Я уже знал по опыту – если к спору подключались гены, он становился бессмысленным. Поэтому я сразу сказал:
– Ладно! – И спрятал Славку подальше в полку. А сам подумал: «Ну ничего! Когда ты умрешь, я буду дружить с кем захочу».
И еще язык ей показал, когда она отвернулась. А теперь, как вспомнил, у меня сразу вся земляника в животе свернулась.
«Вот дурак! – Я быстро зажмурился. – Она же сейчас услышит, о чём я тогда думал».
Но, судя по сопению, Фёкла и так уже всё услышала. Надулась, конечно.
– Прости, – сказал я виновато. – Я же тогда не знал, что это – навсегда.
– Что навсегда? – спросила она печально.
– Умирают, – выдавил я через заложенное горло. – Что так умирают, навсегда.
Ржавый с тихим ругательством спрыгнул на землю:
– Ты опять шепчешься?
– Не шепчусь. – Я с трудом проглотил ком в горле. – А тебе что?
Он, отдышавшись, пожаловался:
– Да я ору-ору сверху, а ты стоишь как пень – вообще не реагируешь. Глухой, что ли?
– А, – сказал я вместо ответа. – И что ты мне орал?
– Ничего хорошего. – Рыжий стряхнул ошметки коры с ладоней. – Не видно ни черта, вот что.
– Вообще ни черта? – обалдел я.
– Деревья только. Там их море! – Ржавый многозначительно прищелкнул языком. – Считай, мы с тобой попали!
– Да уж, – подхватил я с озабоченным видом. А сам вот ни капельки не испугался. Я теперь вообще ни о чём думать не мог, только о Фёкле. А что, если она из-за меня умерла? Ну, из-за той глупости со Славкой? Я же вроде как колдун. Может, сам всё это и накликал.

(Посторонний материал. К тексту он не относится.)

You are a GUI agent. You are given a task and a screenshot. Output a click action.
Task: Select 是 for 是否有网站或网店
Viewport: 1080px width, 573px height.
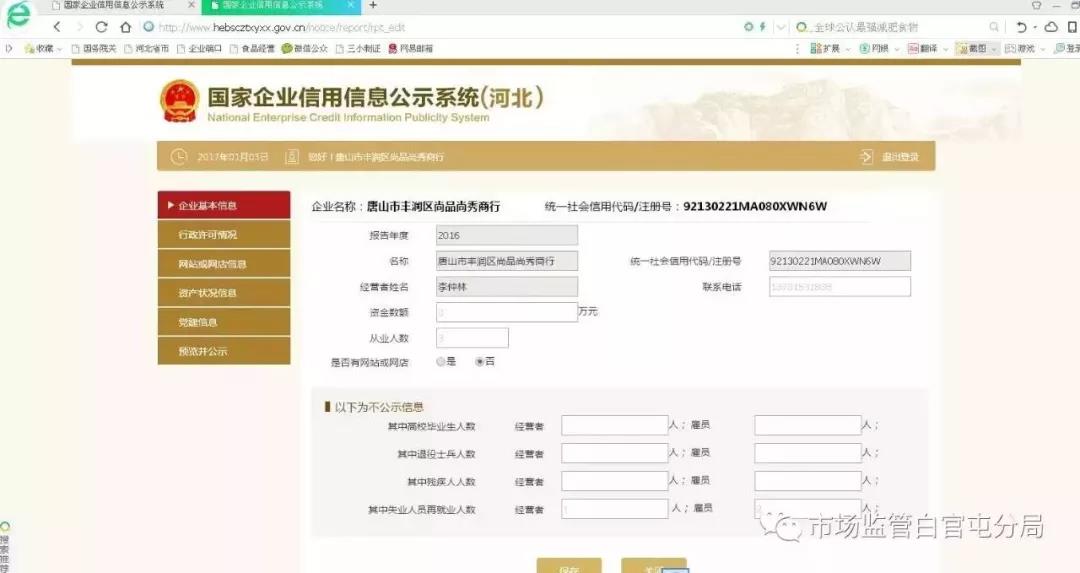440,361
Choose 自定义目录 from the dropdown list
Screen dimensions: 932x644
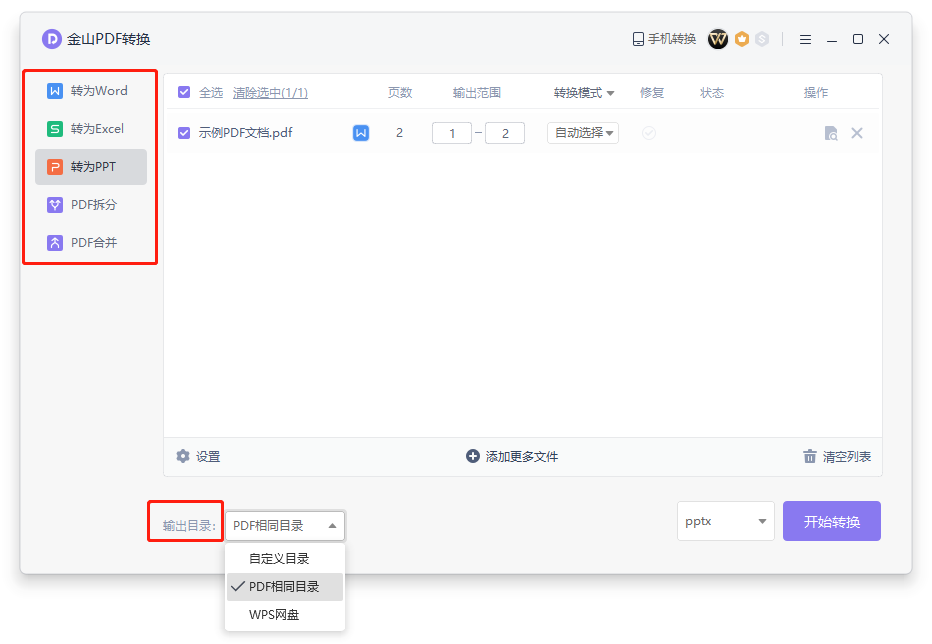pos(279,559)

– Что ты болтаешь ерунду всякую? – закипела Фёкла. – Тебе уже не пять лет, чтобы в такие сказки верить.
– Вот именно что не пять! – никак не успокаивался я. – И потом, что мне думать? Разве люди так умирают?

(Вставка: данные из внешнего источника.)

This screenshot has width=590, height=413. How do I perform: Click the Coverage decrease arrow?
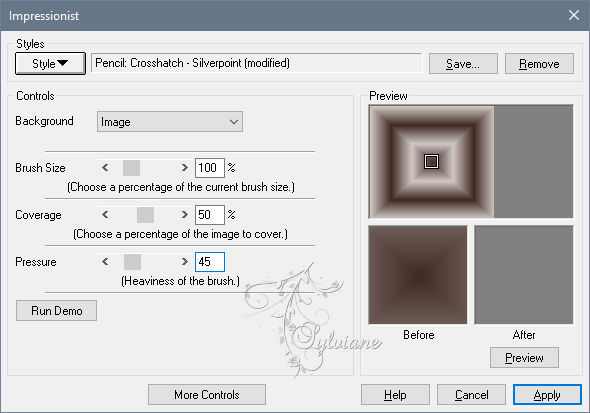tap(105, 214)
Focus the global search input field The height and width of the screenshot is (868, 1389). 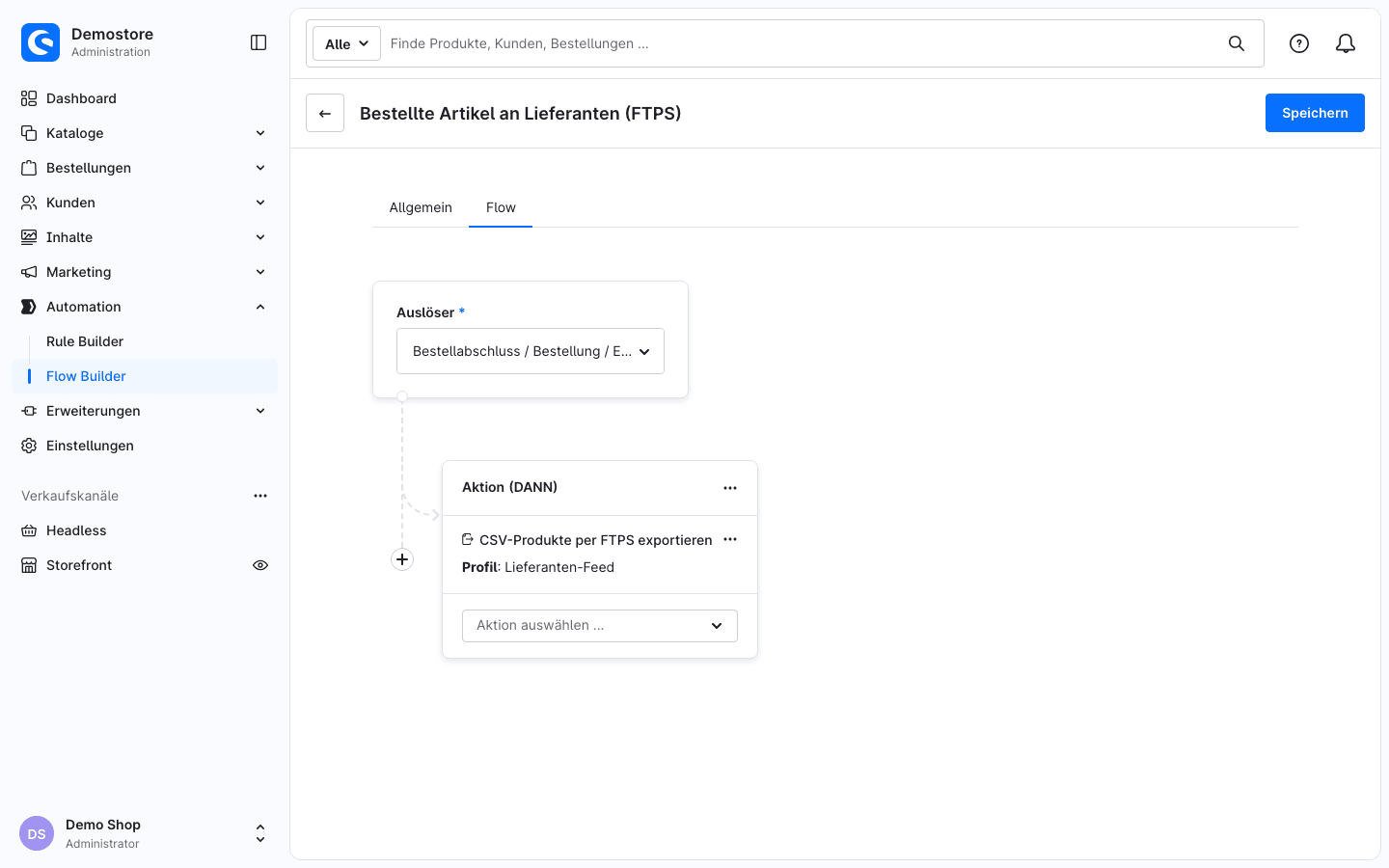coord(801,43)
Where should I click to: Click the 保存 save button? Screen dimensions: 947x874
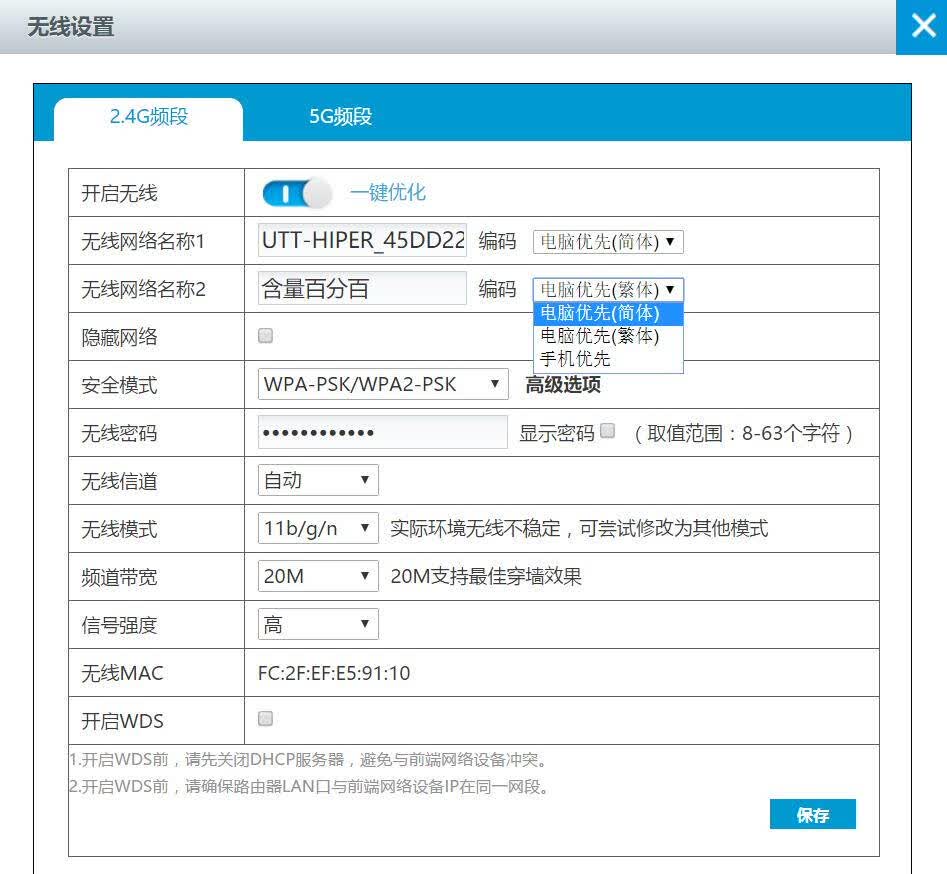click(x=813, y=814)
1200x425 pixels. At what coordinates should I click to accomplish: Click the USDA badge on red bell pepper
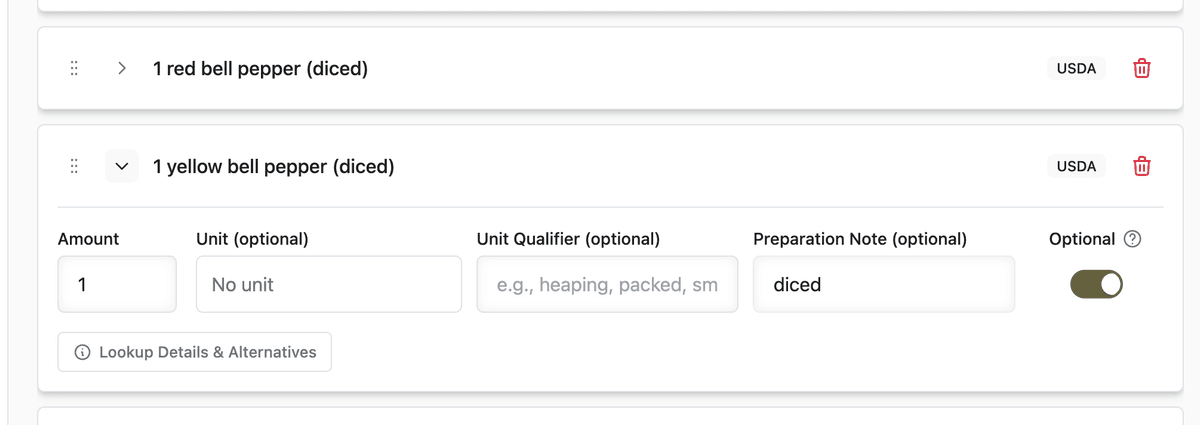(x=1077, y=69)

– Как так? – заворчала она.
– Ну вот так! – У меня заныло в животе. – Лег, и всё. Как ты.
Она обиженно фыркнула:
– А тебе почем знать – как я? Тебя же рядом не было.
И вдруг притихла, добавив совсем уже шепотом:
– Ты же в это время шастал – невесть где.
Передо мной всё закружилось: Ржавый, сосны, небо – как калейдоскоп. Значит, я правильно думал… Всё это время… А еще же врал сколько. Сам себе врал, дурак! Говорил, всё случайно. А она вон тоже так думает, что из-за меня. Из-за меня она там… Она же тогда прямо сказала, мол, ты вечно опаздываешь. Ну, когда я Ржавого спасал! А ее вот не смог. Потому что шастал… Как она там выразилась? Невесть где?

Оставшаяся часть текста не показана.